[What to work on] All of the data below is to be copied exactly.

[Data under study]
- - - - -

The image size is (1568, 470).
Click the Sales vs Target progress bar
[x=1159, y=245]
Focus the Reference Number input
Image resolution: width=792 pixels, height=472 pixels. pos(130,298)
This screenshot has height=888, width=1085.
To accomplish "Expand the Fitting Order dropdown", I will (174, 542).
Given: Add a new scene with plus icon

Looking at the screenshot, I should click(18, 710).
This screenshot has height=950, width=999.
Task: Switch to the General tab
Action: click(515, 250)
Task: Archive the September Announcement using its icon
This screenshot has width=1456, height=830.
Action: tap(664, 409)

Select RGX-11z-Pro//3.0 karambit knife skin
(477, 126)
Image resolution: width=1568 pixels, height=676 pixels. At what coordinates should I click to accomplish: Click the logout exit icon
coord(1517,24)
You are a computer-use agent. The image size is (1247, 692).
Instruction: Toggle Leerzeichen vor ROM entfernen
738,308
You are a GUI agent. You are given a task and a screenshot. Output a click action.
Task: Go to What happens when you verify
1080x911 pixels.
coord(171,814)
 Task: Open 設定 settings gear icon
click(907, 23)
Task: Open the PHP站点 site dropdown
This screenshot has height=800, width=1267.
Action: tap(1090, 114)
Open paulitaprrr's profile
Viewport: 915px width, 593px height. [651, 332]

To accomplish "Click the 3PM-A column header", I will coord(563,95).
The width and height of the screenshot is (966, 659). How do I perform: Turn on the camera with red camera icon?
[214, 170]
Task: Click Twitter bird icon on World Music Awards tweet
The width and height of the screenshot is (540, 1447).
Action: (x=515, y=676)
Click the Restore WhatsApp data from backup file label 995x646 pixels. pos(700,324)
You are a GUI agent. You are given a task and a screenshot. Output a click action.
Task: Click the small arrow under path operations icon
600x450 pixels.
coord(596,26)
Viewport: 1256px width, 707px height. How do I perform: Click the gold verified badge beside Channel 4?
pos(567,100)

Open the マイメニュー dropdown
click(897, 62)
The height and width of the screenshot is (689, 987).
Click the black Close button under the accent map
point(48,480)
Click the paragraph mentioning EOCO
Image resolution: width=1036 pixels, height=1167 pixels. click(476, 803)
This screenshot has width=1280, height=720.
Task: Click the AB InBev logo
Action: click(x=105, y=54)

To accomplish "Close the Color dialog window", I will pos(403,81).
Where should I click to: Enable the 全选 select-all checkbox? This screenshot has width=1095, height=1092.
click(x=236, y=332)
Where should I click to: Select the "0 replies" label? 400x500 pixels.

- - - - -

[Finished task]
The image size is (1568, 470).
Click the Sales vs Target progress bar
[x=1159, y=245]
Focus the Reference Number input
Image resolution: width=792 pixels, height=472 pixels. pos(130,298)
This screenshot has height=888, width=1085.
To accomplish "Expand the Fitting Order dropdown", I will (174, 542).
Given: Add a new scene with plus icon

Looking at the screenshot, I should click(18, 710).
This screenshot has height=950, width=999.
Task: Switch to the General tab
Action: click(515, 250)
Task: Archive the September Announcement using its icon
This screenshot has width=1456, height=830.
Action: tap(664, 409)

Select RGX-11z-Pro//3.0 karambit knife skin
(477, 126)
Image resolution: width=1568 pixels, height=676 pixels. At what coordinates should I click to accomplish: Click the logout exit icon
coord(1517,24)
You are a computer-use agent. The image size is (1247, 692).
Instruction: Toggle Leerzeichen vor ROM entfernen
738,308
You are a GUI agent. You are given a task and a screenshot. Output a click action.
Task: Go to What happens when you verify
1080x911 pixels.
coord(171,814)
 Task: Open 設定 settings gear icon
click(907, 23)
Task: Open the PHP站点 site dropdown
This screenshot has height=800, width=1267.
Action: tap(1090, 114)
Open paulitaprrr's profile
Viewport: 915px width, 593px height. [651, 332]

To accomplish "Click the 3PM-A column header", I will coord(563,95).
The width and height of the screenshot is (966, 659). How do I perform: Turn on the camera with red camera icon?
[214, 170]
Task: Click Twitter bird icon on World Music Awards tweet
The width and height of the screenshot is (540, 1447).
Action: (x=515, y=676)
Click the Restore WhatsApp data from backup file label 995x646 pixels. pos(700,324)
You are a GUI agent. You are given a task and a screenshot. Output a click action.
Task: Click the small arrow under path operations icon
600x450 pixels.
coord(596,26)
Viewport: 1256px width, 707px height. How do I perform: Click the gold verified badge beside Channel 4?
pos(567,100)

Open the マイメニュー dropdown
click(897, 62)
The height and width of the screenshot is (689, 987).
Click the black Close button under the accent map
point(48,480)
Click the paragraph mentioning EOCO
Image resolution: width=1036 pixels, height=1167 pixels. click(476, 803)
This screenshot has width=1280, height=720.
Task: Click the AB InBev logo
Action: click(x=105, y=54)

To accomplish "Close the Color dialog window", I will pos(403,81).
Where should I click to: Enable the 全选 select-all checkbox? This screenshot has width=1095, height=1092.
click(x=236, y=332)
Where should I click to: Select the "0 replies" label? 400x500 pixels.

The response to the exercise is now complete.